===== Supplied records

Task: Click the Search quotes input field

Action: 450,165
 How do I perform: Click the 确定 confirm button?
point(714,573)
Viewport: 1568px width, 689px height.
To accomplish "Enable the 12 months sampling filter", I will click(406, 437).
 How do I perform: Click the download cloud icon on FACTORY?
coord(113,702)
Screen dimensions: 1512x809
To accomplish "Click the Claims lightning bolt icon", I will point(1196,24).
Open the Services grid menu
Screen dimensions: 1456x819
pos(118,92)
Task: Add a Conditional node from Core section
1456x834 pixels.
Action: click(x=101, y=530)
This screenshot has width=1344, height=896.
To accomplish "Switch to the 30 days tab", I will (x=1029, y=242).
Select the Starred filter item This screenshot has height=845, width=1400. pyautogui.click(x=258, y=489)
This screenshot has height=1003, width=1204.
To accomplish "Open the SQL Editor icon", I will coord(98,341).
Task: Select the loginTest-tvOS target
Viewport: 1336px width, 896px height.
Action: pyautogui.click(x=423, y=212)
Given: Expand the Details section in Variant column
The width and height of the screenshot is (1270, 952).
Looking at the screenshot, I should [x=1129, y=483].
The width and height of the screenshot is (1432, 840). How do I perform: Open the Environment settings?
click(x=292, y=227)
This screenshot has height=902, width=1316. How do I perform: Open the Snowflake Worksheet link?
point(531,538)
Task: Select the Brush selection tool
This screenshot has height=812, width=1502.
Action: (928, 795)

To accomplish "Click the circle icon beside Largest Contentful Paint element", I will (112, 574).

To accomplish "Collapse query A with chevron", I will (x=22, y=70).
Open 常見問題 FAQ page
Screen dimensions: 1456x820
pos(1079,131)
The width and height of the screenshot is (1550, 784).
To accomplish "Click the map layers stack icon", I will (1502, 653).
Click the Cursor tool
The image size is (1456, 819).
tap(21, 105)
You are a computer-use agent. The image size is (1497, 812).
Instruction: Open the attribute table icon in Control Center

==========

• **Requirement**
Filter the entries and copy each line with "section".

• **Answer to the exercise**
Task: Add a Conditional node from Core section
Given: Expand the Details section in Variant column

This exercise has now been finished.